● **Supplied material**:
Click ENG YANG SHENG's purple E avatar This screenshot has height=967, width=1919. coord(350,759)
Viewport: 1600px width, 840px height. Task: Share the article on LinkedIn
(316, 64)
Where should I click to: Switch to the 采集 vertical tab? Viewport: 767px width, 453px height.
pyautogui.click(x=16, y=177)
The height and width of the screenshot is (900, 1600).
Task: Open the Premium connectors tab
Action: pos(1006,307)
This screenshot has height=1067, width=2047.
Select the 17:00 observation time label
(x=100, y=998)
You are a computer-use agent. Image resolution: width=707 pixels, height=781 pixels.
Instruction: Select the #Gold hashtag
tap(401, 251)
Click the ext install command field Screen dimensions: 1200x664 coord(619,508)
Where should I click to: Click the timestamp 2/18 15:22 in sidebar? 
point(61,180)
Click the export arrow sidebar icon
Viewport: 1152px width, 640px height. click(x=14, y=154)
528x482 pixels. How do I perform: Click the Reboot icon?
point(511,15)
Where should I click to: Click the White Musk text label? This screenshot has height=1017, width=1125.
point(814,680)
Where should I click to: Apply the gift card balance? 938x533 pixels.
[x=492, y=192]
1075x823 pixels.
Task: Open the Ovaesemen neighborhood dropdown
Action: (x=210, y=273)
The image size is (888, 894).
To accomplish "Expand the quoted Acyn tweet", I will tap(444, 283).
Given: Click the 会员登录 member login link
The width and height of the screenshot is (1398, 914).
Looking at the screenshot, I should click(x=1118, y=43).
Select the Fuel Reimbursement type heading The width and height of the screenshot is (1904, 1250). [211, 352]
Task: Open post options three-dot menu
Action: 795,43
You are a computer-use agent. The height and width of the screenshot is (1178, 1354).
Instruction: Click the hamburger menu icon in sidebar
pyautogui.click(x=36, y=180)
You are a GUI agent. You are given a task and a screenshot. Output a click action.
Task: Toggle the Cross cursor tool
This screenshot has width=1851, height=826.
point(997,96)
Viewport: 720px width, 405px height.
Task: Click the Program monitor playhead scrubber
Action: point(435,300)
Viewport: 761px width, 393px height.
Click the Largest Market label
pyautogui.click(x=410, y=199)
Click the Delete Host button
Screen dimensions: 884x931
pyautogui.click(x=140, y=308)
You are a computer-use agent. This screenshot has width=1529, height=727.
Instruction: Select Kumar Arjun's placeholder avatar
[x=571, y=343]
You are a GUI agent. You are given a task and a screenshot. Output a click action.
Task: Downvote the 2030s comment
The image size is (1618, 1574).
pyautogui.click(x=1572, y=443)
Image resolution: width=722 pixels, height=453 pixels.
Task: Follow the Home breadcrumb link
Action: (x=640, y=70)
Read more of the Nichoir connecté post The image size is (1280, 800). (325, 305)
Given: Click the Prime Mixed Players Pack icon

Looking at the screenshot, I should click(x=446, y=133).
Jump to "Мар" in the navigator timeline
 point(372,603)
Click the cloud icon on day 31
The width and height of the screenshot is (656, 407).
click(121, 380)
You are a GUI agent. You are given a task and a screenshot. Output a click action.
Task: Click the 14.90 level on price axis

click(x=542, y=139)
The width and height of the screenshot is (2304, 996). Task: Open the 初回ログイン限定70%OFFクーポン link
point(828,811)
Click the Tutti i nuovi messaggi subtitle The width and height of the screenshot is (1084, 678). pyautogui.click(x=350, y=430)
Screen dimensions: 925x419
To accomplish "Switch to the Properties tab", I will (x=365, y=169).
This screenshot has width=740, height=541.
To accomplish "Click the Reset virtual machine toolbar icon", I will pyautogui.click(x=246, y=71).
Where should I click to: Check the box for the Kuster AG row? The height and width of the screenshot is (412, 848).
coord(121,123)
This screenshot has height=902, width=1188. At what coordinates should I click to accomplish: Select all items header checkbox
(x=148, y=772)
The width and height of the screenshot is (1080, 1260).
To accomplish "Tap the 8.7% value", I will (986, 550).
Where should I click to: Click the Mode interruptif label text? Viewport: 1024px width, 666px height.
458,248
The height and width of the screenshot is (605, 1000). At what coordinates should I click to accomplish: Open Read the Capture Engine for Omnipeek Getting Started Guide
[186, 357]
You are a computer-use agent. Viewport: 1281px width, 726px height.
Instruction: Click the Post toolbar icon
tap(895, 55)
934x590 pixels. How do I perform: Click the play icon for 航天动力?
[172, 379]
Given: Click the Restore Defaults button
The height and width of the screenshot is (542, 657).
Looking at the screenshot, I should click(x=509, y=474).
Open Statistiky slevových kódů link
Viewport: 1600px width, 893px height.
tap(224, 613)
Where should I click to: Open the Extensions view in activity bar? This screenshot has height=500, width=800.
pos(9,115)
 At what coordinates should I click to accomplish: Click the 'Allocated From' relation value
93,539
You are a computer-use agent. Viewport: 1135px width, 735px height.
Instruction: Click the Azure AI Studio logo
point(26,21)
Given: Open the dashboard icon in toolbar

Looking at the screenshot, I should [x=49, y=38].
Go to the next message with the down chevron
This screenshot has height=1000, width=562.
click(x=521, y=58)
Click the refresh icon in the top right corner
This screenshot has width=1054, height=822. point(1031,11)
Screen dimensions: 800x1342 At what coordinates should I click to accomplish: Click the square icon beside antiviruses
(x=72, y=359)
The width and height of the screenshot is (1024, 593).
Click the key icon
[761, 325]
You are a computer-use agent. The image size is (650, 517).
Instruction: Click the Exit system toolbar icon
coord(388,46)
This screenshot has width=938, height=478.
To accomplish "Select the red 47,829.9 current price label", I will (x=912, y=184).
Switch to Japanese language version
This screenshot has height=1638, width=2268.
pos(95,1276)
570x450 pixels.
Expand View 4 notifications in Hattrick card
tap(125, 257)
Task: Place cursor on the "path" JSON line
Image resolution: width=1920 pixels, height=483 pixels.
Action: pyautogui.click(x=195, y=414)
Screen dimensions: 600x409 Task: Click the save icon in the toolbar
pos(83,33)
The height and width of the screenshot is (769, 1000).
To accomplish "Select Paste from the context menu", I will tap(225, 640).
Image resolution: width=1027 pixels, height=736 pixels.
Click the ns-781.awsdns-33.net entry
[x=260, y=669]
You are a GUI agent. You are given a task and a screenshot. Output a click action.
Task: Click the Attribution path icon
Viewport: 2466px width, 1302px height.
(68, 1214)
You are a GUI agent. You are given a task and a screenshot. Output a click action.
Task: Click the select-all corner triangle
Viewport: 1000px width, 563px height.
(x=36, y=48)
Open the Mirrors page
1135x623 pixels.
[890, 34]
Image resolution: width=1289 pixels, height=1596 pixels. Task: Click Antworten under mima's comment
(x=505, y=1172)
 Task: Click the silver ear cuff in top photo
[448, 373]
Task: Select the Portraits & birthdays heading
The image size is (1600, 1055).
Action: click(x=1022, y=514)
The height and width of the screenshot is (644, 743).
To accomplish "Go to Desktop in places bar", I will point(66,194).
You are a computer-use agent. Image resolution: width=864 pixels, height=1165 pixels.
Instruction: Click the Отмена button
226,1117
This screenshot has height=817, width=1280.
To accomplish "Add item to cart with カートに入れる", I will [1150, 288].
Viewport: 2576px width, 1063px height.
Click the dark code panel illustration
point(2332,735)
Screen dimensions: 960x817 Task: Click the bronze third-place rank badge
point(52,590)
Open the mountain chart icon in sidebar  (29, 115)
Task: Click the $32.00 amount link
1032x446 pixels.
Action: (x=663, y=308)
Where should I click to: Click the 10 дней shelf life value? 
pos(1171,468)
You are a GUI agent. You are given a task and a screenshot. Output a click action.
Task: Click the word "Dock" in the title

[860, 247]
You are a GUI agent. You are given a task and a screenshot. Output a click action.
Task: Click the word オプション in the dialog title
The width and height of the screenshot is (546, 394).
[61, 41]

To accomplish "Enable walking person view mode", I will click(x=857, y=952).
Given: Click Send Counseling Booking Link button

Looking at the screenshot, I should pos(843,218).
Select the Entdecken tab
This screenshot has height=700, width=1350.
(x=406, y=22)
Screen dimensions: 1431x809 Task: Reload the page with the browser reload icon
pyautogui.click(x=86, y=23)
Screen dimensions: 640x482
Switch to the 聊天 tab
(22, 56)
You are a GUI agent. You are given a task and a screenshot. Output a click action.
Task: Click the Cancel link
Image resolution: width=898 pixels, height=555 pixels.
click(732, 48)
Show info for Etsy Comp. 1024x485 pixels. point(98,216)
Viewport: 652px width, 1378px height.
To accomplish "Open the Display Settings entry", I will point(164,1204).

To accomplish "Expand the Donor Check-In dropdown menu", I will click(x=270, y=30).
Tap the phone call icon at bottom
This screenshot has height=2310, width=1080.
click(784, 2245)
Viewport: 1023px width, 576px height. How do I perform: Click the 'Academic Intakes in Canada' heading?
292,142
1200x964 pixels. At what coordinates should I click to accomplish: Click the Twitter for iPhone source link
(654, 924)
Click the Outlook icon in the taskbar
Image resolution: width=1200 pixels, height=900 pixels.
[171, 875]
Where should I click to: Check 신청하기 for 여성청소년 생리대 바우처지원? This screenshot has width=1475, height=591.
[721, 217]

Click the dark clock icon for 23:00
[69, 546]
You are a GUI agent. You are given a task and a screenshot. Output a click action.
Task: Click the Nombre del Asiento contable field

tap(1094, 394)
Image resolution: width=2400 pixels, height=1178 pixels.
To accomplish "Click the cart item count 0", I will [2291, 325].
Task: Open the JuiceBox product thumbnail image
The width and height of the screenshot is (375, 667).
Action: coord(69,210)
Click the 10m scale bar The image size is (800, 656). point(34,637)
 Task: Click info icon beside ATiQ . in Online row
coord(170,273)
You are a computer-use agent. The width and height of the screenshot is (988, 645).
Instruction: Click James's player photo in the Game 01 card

● **What the exercise asks**: Copy out each line of the data that has the word "cart" in it.

● **Worked solution**:
To accomplish "Add item to cart with カートに入れる", I will [1150, 288].
To accomplish "Click the cart item count 0", I will [2291, 325].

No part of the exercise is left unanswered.